High Tide
High Tide
“Se vi sembra che il violino sia uno strumento solo per fighetti e signorine, allora non avete mai sentito Simon House! Suona come un diavolo!”. Con queste colorite parole il sempre macho e schietto Lemmy Kilminster, leader dei Motorhead e carismatico personaggio in ambito rock (che lo si ami o meno) ben definisce questo intenso musicista, suo ex-compagno negli Hawkwind ed in seguito passato persino alla corte di David Bowie.
Le prime cose importanti nella carriera di House si possono apprezzare in questo fenomenale e sfortunato quartetto progressive della prima ora, autore di due magnifici album all’inizio degli anni settanta passati quasi inosservati al tempo, tanto da costringere la formazione a sciogliersi. Il mio preferito dei due è questo secondo, dotato rispetto al primo di un suono più corposo e rotondo, di un songwriting più melodico e vario, di una personalità ancora più spiccata.
Il disco ha durata piuttosto breve essendo composto da soli tre brani, quello iniziale è una composizione dilatata da una lunga jam strumentale in coda, mentre gli altri due sono invece vere e proprie suites, assai articolate. Piazzata subito all’inizio vi è la caratteristica dominante del sound High Tide: la frenetica, disturbante, malsana lotta fra la chitarra elettrica (in mano al cantante Tony Hill) ed il violino elettrico di House.
Per l’incipit di “Blankman Cries Again” entrambi gli strumenti sono “lavorati” col pedale wah wah, e segnano all’istante un’atmosfera oppressiva e pericolosa colle loro sinuose scale in unisono. Un veloce scambio di assoli e poi piomba nel panorama sonoro la voce tenebrosa e forte di Hill, che va a descrivere una melodia epocale, turgida ed evocativa, disequilibrante, perfetta.
Siamo in un regno apparentabile ad Amon Dull II, Van Der Graaf Generator e Black Sabbath, ma sono il disaccomodante stile della chitarra e soprattutto del violino a dare unicità e distinzione alla formazione, specie quando, conclusa la parte cantata, House si scatena in un drammatica sessione improvvisativa, più in là rilevato dall’agre solista di Hill, vaneggiante e psichedelica la sua parte. Otto minuti furibondi, compatti, tosti, claustrofobici.
La suite che segue “The Joke” si sviluppa in tre distinte sezioni: apre sempre una fase free form, coi due strumenti solisti che si incrociano vorticosamente, si compattano in un durissimo riff per poi separarsi di nuovo, scambiandosi via via il proscenio. Uno stranissimo break di batteria (l’ottimo Roger Hadden smette letteralmente di suonare per qualche secondo e poi ricomincia tenendo un altro tempo) porta alla sezione centrale, con un bel canto evocativo di Hill appoggiato sul suo stesso arpeggio di chitarra, modulato dal bel lavoro del bassista Peter Pavli e compattato dagli accordi d’organo di House.

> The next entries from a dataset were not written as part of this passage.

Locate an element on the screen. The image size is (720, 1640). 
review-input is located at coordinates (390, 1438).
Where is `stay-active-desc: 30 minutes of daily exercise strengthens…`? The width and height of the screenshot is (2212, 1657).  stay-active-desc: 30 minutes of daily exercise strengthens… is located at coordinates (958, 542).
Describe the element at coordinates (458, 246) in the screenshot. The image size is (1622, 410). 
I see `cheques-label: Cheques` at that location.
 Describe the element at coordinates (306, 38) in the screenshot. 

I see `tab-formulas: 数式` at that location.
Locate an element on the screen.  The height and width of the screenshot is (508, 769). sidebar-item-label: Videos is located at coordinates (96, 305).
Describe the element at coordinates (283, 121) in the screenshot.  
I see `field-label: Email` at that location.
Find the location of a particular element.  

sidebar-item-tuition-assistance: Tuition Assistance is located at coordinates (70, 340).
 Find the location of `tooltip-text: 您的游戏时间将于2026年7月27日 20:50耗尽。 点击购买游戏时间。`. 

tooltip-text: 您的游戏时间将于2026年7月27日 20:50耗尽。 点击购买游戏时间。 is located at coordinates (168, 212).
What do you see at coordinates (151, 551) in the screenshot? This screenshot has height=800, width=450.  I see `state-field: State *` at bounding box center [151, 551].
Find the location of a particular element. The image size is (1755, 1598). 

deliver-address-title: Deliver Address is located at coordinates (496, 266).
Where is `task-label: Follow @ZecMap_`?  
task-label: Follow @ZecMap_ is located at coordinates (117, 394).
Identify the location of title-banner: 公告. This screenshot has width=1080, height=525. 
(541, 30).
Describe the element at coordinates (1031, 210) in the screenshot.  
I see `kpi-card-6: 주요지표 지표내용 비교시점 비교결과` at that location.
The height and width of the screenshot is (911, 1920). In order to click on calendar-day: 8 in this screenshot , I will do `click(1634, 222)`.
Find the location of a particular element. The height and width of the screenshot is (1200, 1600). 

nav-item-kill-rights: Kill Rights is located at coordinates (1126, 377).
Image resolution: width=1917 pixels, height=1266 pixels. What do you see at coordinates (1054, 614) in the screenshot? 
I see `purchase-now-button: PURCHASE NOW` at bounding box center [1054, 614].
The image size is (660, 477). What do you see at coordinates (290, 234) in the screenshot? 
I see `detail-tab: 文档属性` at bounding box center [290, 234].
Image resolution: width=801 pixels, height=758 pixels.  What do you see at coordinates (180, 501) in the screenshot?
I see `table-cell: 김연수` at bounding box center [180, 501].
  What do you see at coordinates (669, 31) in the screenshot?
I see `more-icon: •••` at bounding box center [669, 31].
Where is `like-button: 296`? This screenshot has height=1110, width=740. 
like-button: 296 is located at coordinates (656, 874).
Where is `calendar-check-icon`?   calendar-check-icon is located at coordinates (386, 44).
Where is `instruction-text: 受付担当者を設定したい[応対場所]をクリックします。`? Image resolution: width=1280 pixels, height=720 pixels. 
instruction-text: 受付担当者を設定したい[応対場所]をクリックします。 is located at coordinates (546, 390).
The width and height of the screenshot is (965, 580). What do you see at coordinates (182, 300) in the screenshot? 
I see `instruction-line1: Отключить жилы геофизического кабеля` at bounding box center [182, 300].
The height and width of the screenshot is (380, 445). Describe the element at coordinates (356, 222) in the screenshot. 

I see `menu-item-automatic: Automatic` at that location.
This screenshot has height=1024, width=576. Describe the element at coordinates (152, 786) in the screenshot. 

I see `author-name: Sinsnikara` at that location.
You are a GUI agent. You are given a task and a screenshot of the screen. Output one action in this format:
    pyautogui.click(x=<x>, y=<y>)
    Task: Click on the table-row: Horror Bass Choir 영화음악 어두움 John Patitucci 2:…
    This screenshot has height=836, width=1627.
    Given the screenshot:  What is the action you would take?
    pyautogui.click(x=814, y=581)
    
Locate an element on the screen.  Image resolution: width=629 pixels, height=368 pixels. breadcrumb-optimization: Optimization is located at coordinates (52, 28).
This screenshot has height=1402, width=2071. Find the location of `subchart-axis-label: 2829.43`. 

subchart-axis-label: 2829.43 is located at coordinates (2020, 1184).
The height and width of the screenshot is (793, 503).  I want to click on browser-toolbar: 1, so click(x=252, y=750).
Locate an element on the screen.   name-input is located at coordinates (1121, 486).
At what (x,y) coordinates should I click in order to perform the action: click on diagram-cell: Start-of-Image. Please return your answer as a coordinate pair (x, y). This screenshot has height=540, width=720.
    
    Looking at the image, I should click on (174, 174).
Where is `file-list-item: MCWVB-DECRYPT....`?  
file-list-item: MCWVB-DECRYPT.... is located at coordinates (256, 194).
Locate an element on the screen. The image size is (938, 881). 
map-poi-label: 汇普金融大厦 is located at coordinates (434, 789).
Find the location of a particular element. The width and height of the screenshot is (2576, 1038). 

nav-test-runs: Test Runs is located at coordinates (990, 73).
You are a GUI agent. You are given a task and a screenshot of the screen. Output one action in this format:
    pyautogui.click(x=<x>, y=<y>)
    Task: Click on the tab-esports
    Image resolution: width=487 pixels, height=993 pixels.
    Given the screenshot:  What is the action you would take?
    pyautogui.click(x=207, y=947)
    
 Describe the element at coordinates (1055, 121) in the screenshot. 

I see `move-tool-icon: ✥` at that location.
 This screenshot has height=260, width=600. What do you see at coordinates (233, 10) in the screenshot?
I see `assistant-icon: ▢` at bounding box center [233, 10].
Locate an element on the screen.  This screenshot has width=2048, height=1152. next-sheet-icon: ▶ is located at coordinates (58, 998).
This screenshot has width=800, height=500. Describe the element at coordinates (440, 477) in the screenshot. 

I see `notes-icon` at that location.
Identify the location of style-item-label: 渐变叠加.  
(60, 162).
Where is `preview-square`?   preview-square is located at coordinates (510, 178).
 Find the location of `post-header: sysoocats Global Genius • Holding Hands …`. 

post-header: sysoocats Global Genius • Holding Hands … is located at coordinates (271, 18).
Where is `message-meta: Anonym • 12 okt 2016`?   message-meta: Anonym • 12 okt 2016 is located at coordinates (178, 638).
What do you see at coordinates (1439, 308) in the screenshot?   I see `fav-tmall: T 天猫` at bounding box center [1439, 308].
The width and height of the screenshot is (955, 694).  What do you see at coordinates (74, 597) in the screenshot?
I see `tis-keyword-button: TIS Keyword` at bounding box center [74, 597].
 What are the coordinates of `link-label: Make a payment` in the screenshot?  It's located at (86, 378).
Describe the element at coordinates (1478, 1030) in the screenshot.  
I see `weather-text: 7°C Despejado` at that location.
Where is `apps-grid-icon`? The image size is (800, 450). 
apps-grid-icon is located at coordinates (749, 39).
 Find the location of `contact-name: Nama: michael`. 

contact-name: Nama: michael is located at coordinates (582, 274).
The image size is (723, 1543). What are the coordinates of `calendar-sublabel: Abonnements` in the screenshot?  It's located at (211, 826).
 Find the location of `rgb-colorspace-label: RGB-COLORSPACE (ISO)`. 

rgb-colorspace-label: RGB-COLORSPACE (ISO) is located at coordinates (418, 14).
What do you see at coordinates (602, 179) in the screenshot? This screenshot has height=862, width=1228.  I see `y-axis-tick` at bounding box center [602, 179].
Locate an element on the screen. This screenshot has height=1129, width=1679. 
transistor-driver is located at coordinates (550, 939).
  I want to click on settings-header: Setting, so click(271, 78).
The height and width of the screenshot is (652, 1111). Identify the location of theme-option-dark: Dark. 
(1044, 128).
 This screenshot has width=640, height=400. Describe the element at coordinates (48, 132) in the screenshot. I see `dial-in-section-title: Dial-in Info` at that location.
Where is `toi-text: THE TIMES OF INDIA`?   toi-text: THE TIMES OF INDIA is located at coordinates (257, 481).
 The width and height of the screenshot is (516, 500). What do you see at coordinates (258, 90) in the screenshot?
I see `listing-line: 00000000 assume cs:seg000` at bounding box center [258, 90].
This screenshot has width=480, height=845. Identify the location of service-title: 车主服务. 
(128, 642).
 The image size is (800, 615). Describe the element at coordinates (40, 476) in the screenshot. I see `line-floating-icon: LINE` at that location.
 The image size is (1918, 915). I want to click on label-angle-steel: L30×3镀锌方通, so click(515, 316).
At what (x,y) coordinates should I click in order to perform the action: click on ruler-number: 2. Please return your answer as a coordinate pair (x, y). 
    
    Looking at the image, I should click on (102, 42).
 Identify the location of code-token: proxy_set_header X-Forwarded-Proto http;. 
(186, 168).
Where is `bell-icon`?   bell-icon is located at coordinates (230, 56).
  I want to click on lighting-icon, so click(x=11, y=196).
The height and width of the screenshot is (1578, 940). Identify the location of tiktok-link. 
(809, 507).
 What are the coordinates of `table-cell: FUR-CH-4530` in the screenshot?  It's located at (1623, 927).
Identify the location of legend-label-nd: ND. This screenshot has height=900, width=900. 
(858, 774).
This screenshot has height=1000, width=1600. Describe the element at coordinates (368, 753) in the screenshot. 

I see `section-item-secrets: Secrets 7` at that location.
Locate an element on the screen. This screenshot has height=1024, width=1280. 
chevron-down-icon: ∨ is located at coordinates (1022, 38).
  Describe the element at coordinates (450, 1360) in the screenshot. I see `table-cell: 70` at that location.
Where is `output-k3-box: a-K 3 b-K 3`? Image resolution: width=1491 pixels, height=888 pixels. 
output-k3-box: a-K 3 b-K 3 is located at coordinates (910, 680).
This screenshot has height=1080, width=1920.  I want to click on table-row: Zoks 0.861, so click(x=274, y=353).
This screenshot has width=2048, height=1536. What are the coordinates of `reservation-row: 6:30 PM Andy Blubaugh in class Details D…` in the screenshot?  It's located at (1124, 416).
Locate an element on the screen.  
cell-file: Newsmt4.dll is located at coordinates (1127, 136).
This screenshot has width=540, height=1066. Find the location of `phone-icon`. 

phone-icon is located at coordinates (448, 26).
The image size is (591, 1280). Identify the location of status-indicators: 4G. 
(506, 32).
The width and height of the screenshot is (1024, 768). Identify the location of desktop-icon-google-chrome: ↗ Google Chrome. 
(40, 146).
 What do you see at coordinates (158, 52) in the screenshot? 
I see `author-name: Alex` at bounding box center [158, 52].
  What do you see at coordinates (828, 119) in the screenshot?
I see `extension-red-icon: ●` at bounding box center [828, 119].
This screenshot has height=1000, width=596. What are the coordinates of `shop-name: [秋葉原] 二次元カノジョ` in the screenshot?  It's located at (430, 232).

L’atmosfera sarebbe quasi idilliaca ma il violino non ci sta e riprende a colorare di psichedelia e tensione il brano, per poi imprevedibilmente approfittare di un nuovo acquietamento della ritmica e ripartire con una meravigliosa melodia folk, squisitamente romantica e capace di suscitare un irresistibile senso di ricovero, grazie anche al momentaneo passaggio alla chitarra acustica del leader Tony Hill.
Il terzo ed ultimo brano occupava coi suoi oltre quattordici minuti tutta la seconda facciata dell’originario LP. Si intitola “Saenonymus” e mette in fila ancora una volta gli ingredienti forti e contrastanti del suono High Tide: jam session farneticanti e destrutturate si ricompongono in forti temi melodici per poi spegnersi e permettere l’ingresso della voce solista, ben presto sopraffatta nuovamente dal magma sonoro.
Musica progressiva autenticamente scintillante quella degli High Tide, ed anche assai accessibile. Un peccato che la casa discografica di allora, assai poco lungimirante, li abbia lasciati a piedi dopo quest’opera, uscita alla vigilia della grande stagione progressive di inizio settanta, nella quale avrebbero meritato di figurare fra i protagonisti, anche commerciali. Il gruppo invece, rimasto senza contratto, si disperse istantaneamente, dovendosi oggi accontentare dell’aura di piccolo mito che riveste per gli appassionati sia di progressive che di rock duro.
Vi fu una reunion a fine anni ottanta ma senza buoni risultati: troppo tardi, questa è musica figlia di giovanili e potenti tensioni e struggimenti, nonché (ehm) di una bella dose giornaliera di acido lisergico, impossibile da mantenere in età più matura e consapevole.